All the Independent Directors have given their declaration of independence as required under Section 149(6) of the Companies Act, 2013. This has been noted by the Board of Directors.

Mr. Pirojsha Godrej and Ms. Ndidi Nwuneli were appointed as Additional Non-Executive Director and Additional & Independent Director, respectively, at the Board Meeting held on January 30, 2017, with effect from April 1, 2017. As per the provisions of Section 160 of the Companies Act, 2013, your Company has received a notice from a member specifying their intention to propose the appointment of Mr. Pirojsha Godrej and Ms.
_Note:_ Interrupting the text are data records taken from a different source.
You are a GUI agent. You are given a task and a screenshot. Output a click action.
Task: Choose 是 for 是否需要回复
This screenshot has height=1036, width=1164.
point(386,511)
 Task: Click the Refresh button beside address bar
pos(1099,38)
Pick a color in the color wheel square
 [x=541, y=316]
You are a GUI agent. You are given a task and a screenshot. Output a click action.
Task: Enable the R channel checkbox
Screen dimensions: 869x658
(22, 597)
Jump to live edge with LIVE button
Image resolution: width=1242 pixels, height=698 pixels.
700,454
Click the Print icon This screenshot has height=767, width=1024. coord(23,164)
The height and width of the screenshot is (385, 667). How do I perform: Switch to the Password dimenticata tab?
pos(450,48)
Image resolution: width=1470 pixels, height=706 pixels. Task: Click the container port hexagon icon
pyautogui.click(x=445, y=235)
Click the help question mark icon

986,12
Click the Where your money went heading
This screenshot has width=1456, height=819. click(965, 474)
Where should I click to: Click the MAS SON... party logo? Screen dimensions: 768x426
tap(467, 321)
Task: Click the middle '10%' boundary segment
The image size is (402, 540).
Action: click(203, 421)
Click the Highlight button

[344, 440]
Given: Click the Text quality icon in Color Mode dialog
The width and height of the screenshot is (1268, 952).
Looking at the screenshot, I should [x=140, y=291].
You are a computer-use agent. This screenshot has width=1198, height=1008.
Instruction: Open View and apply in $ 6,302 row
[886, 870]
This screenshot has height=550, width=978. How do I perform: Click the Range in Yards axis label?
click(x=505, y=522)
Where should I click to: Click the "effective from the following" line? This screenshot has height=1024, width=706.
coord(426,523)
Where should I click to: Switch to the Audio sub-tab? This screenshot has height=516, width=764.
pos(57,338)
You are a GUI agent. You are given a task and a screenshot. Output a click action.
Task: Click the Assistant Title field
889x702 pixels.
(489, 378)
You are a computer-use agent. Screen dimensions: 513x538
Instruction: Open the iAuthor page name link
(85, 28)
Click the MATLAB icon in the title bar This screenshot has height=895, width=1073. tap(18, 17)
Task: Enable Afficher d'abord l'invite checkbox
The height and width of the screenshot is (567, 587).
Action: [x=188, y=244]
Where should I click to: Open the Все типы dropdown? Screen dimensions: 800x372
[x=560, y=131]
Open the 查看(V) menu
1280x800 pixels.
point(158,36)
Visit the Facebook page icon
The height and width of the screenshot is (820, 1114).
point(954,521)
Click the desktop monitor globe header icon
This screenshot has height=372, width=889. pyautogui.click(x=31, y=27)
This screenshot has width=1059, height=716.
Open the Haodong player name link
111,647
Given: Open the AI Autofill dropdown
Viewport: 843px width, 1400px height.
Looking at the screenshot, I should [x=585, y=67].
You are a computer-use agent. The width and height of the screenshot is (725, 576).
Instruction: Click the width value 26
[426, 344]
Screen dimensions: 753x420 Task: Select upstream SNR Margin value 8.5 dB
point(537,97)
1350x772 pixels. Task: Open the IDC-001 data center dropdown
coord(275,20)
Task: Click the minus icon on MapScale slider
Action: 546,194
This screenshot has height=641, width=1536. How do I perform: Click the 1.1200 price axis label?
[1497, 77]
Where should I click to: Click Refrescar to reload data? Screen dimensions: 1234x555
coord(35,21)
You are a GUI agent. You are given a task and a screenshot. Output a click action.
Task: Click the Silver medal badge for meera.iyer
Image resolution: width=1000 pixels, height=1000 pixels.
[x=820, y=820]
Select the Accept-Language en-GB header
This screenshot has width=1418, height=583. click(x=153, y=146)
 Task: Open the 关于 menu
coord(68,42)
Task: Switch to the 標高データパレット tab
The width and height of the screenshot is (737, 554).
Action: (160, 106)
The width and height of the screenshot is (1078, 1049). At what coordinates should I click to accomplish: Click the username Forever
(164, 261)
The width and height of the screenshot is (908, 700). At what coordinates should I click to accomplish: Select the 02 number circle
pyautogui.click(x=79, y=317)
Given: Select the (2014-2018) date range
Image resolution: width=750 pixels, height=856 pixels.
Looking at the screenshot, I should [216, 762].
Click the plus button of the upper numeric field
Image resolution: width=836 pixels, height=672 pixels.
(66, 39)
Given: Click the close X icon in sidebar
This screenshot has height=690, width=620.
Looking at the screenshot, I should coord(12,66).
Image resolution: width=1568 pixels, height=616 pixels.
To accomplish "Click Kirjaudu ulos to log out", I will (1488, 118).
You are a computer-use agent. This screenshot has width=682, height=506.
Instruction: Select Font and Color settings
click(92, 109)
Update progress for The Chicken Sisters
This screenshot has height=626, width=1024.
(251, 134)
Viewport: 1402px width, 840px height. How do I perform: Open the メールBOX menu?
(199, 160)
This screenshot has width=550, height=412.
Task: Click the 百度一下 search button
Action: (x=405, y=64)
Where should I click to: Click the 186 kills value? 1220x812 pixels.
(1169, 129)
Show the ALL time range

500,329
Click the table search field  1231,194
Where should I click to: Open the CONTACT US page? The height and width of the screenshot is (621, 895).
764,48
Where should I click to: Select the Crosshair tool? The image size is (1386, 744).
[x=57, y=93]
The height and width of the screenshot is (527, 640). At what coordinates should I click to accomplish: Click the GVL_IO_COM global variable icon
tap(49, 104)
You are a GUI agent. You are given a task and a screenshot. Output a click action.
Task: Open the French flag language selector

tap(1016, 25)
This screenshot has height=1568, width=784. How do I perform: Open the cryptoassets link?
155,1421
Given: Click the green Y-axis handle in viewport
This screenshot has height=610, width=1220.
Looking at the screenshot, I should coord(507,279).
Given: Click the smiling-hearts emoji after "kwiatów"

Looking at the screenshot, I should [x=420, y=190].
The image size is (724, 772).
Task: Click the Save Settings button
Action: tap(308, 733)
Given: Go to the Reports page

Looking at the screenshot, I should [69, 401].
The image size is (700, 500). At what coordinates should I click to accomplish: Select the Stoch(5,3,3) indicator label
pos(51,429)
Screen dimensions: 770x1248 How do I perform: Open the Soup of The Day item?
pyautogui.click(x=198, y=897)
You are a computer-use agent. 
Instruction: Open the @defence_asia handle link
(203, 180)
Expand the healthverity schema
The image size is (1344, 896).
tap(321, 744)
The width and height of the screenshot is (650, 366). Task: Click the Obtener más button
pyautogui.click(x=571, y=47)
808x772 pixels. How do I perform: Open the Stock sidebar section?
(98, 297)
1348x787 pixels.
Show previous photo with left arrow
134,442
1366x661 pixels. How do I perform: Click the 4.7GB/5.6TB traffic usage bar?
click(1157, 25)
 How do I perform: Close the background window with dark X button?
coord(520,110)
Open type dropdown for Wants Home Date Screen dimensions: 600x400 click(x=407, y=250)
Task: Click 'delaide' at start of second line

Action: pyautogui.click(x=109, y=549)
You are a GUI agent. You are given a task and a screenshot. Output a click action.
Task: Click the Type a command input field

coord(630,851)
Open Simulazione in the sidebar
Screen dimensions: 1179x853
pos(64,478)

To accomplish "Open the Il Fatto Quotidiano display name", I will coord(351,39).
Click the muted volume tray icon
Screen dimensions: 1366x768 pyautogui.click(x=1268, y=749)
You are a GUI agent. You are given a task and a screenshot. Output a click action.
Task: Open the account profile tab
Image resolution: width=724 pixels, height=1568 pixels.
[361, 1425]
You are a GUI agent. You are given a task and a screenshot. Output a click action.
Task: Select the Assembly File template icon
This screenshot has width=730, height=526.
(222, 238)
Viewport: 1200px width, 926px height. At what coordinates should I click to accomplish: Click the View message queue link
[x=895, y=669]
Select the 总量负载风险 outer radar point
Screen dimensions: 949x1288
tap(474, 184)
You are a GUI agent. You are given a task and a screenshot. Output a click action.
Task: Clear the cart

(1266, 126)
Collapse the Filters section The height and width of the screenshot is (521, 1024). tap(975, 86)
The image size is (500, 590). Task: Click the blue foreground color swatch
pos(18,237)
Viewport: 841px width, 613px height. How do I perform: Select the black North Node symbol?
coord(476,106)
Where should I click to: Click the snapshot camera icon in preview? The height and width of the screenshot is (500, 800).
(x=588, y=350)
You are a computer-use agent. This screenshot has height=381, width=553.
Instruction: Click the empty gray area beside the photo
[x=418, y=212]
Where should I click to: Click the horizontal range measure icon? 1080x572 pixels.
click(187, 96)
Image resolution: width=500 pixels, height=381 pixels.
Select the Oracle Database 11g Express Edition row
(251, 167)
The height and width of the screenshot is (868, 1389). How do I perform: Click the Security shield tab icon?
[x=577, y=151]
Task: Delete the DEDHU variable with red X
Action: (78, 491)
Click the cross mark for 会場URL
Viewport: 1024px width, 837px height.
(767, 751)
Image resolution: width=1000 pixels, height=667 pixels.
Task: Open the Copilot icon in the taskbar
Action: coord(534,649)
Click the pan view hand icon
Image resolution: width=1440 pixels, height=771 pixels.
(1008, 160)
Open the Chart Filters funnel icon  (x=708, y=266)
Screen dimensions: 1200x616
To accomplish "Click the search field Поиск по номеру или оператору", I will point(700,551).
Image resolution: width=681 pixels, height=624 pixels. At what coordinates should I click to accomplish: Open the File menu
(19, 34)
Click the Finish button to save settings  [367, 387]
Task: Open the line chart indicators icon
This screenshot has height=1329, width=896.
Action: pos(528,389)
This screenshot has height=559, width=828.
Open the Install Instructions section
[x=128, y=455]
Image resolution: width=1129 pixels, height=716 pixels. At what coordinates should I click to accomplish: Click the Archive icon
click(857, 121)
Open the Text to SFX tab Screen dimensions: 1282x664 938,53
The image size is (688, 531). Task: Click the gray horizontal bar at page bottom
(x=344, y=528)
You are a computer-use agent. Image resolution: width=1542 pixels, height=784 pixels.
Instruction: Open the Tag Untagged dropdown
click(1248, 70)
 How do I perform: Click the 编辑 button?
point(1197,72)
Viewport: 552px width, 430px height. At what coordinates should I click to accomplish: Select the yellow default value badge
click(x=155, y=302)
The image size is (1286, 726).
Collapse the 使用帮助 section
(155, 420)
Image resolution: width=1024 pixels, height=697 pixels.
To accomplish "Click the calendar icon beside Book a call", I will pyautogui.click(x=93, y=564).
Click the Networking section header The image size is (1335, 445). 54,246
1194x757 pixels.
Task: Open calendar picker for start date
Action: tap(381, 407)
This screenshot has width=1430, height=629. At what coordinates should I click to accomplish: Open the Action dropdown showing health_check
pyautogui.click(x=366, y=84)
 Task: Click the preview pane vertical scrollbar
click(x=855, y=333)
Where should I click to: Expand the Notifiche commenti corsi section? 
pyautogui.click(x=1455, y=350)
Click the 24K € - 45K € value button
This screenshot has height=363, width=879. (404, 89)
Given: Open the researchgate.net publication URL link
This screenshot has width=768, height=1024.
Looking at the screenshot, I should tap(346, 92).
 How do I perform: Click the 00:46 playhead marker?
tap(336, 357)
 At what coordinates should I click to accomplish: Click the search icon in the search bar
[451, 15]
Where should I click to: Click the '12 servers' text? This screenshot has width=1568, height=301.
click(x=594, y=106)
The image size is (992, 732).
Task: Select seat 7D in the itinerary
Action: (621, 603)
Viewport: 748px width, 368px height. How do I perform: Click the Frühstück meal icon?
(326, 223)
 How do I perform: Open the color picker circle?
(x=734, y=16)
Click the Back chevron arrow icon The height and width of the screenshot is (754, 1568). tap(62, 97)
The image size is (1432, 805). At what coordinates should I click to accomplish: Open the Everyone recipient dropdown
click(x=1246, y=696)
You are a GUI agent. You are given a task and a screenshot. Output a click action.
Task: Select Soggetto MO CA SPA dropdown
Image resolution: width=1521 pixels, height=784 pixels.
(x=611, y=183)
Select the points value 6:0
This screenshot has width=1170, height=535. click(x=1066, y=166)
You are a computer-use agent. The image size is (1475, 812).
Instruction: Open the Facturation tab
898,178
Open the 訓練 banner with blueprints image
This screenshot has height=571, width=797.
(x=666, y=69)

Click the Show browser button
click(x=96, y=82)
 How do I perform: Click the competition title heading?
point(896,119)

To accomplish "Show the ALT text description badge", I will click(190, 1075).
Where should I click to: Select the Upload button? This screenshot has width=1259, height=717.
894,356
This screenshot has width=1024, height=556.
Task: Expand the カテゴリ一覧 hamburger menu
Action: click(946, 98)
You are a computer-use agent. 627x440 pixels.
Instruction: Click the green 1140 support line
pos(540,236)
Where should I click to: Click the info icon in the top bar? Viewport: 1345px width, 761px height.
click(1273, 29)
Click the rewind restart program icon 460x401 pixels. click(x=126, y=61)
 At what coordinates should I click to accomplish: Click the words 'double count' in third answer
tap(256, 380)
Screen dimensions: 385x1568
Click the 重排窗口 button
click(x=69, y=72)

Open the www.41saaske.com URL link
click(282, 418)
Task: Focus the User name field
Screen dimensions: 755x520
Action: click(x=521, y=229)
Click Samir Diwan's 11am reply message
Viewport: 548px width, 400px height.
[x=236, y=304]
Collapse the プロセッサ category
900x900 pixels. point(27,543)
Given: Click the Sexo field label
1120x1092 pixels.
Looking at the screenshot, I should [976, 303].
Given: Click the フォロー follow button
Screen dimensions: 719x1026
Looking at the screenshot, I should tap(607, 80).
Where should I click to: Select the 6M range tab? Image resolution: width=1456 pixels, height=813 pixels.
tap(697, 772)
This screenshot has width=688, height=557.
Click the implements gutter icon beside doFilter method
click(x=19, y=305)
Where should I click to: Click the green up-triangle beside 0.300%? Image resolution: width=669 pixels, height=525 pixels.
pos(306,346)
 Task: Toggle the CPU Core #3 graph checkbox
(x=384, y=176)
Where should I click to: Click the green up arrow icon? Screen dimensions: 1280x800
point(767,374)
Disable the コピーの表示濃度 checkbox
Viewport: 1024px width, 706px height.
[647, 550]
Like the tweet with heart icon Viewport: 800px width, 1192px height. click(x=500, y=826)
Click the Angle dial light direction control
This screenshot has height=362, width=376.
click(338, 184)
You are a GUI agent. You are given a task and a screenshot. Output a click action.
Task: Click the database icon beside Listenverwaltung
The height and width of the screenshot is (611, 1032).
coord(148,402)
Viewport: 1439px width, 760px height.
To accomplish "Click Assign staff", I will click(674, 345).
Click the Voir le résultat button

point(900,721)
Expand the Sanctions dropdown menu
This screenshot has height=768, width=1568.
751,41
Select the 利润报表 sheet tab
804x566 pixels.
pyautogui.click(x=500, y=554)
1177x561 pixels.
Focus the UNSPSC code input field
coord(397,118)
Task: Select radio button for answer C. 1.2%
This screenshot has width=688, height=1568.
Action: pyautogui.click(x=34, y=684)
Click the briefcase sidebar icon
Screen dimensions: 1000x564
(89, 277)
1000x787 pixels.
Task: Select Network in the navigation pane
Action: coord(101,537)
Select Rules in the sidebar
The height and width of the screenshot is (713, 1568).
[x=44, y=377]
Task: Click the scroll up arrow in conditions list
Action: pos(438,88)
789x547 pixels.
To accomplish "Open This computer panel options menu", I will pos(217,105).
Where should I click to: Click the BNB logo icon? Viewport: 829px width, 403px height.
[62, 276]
Ndidi Nwuneli as Directors in the forthcoming AGM. Furthermore, a specific resolution is included in the Notice of the AGM for the appointment of Ms. Ndidi Nwuneli as an Independent Director for a period of 5 years with effect from April 1, 2017.

Furthermore, the Board its meeting held on May 9, 2017, approved the changes in the leadership positions of the Company. Ms. Nisaba Godrej, who was an Executive Director, will now be the Executive Chairperson, and Mr. Adi Godrej will assume the position of Chairman Emeritus with effect from May 10, 2017. In addition, Mr. Vivek Gambhir Managing Director & CEO, will now be designated as the Managing Director and CEO.

B. Familiarisation programmes:

Several familiarisation programmes for the Independent Directors were conducted during the year including updates on its long term business strategies, Latin America operations, risk management, digital transformation strategies, R&D priorities, changes in tax regulations, impact of and strategy to counter demonetisation, brand strategies for select product categories, etc. Apart from this there were quarterly business presentations by Mr. Vivek Gambhir, Managing Director & CEO and Mr. V Srinivasan, Chief Financial Officer & Company Secretary.

Further details of the familiarisation programmes may also be accessed through the following link[2]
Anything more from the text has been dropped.